Mientras le apedreaban, Esteban hacía esta invocación: Señor Jesús, recibe mi espíritu… Señor, no les tengas en cuenta este pecado.
El libro de los Hechos de los apóstoles nos presenta la muerte del primer mártir, Esteban, de tal manera que resulta sencillo ver como telón de fondo la muerte de Jesús. También Esteban se abandona en los brazos del Señor y pide el perdón para quienes le apedrean.
Pero, ¿por qué algo tan trágico al día siguiente de Navidad? Sencillamente porque ese niño tan tierno del pesebre de Belén apunta desde el primer momento a la cruz. Cuando ese niño crezca nos lo dirá muy crudamente:
El hermano entregará al hermano a la muerte, el padre al hijo; se revelarán los hijos contra sus padres y los matarán.

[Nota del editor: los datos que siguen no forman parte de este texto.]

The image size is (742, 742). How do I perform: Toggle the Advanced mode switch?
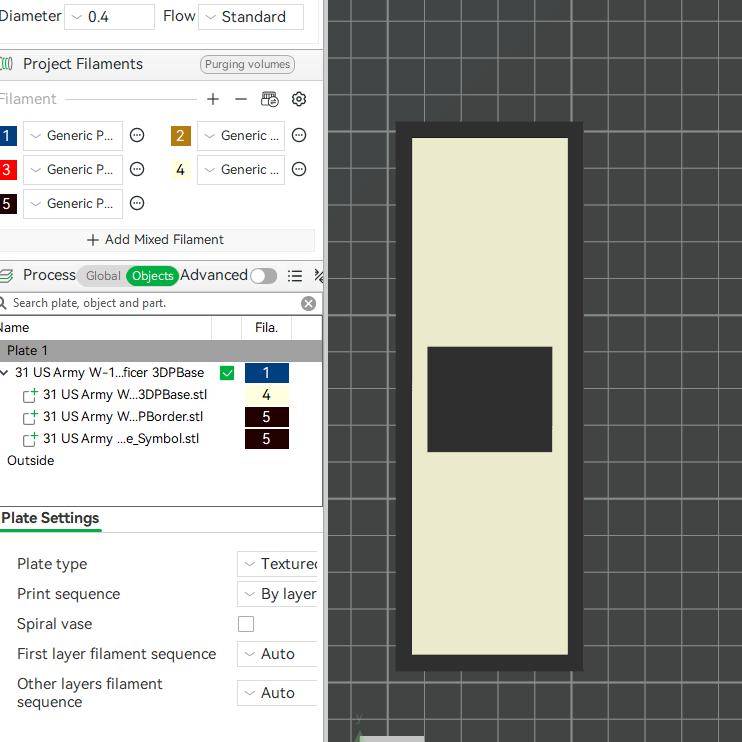pos(264,275)
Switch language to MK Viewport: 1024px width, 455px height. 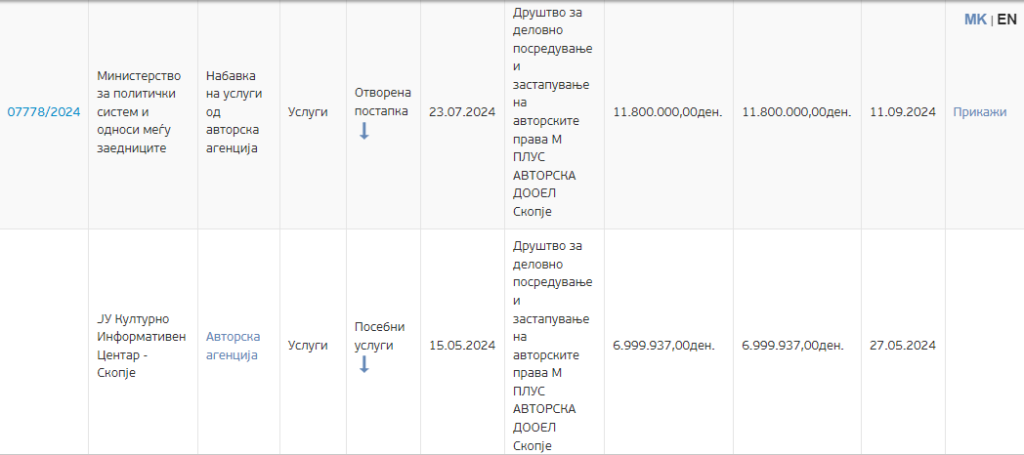pos(974,20)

Quienes lloramos lágrimas de gozo ante el niño de Belén debemos tener claro que nos tocará derramar lágrimas de sangre, porque no está el discípulo por encima del maestro, ni el siervo por encima de su amo (Mt 10, 24).
Detrás de la muerte de Esteban no hay ideas o ideales. Hay un señor que se llama Jesús: el Señor. Contemplando la muerte de Esteban aprenderemos a no sorprendernos ante las persecuciones del mundo. Aprenderemos, además, que la mundanidad florece también en ambientes religiosos y piadosos. Lo malo sería convivir apaciblemente con la mundanidad. Sería señal de que hemos perdido el camino del niño de Belén; camino que comienza en un pesebre y acaba en una cruz.
¿Por qué, Señor, tanta sangre y tanta injusticia? Mis pensamientos no son vuestros pensamientos, ni vuestros caminos son mis caminos (Is 55, 8). Pensamientos y caminos misteriosos. Pero sabemos que en todas las cosas interviene Dios para bien de los que le aman (Rm 8, 28).